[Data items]
▬▬▬▬▬▬

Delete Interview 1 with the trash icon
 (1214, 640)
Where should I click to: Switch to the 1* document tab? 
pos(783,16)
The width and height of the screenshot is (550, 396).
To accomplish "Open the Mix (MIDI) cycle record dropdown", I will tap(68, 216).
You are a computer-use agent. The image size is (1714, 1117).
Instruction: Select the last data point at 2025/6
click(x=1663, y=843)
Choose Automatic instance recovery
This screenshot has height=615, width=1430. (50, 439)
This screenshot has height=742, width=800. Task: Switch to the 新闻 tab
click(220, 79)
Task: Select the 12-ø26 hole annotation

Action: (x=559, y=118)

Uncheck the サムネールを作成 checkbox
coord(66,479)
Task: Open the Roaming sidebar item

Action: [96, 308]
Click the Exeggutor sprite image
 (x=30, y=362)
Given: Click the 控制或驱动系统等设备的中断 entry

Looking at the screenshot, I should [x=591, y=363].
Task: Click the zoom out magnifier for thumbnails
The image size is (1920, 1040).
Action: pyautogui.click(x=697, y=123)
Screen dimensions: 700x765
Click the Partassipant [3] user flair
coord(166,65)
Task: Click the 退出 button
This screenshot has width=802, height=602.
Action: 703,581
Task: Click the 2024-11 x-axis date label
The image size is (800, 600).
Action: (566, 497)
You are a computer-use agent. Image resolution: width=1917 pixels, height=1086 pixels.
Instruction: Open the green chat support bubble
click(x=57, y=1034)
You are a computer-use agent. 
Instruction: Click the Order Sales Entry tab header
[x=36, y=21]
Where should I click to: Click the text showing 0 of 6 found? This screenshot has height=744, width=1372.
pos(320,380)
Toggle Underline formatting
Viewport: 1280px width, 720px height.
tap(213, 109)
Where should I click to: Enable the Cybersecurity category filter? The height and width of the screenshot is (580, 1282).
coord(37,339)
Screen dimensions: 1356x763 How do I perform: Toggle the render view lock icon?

▬▬▬▬▬▬

Task to complete: Each line above is to be copied exactly as written.

Response box:
Delete Interview 1 with the trash icon
 (1214, 640)
Where should I click to: Switch to the 1* document tab? 
pos(783,16)
The width and height of the screenshot is (550, 396).
To accomplish "Open the Mix (MIDI) cycle record dropdown", I will tap(68, 216).
You are a computer-use agent. The image size is (1714, 1117).
Instruction: Select the last data point at 2025/6
click(x=1663, y=843)
Choose Automatic instance recovery
This screenshot has height=615, width=1430. (50, 439)
This screenshot has height=742, width=800. Task: Switch to the 新闻 tab
click(220, 79)
Task: Select the 12-ø26 hole annotation

Action: (x=559, y=118)

Uncheck the サムネールを作成 checkbox
coord(66,479)
Task: Open the Roaming sidebar item

Action: [96, 308]
Click the Exeggutor sprite image
 (x=30, y=362)
Given: Click the 控制或驱动系统等设备的中断 entry

Looking at the screenshot, I should [x=591, y=363].
Task: Click the zoom out magnifier for thumbnails
The image size is (1920, 1040).
Action: pyautogui.click(x=697, y=123)
Screen dimensions: 700x765
Click the Partassipant [3] user flair
coord(166,65)
Task: Click the 退出 button
This screenshot has width=802, height=602.
Action: 703,581
Task: Click the 2024-11 x-axis date label
The image size is (800, 600).
Action: (566, 497)
You are a computer-use agent. Image resolution: width=1917 pixels, height=1086 pixels.
Instruction: Open the green chat support bubble
click(x=57, y=1034)
You are a computer-use agent. 
Instruction: Click the Order Sales Entry tab header
[x=36, y=21]
Where should I click to: Click the text showing 0 of 6 found? This screenshot has height=744, width=1372.
pos(320,380)
Toggle Underline formatting
Viewport: 1280px width, 720px height.
tap(213, 109)
Where should I click to: Enable the Cybersecurity category filter? The height and width of the screenshot is (580, 1282).
coord(37,339)
Screen dimensions: 1356x763 How do I perform: Toggle the render view lock icon?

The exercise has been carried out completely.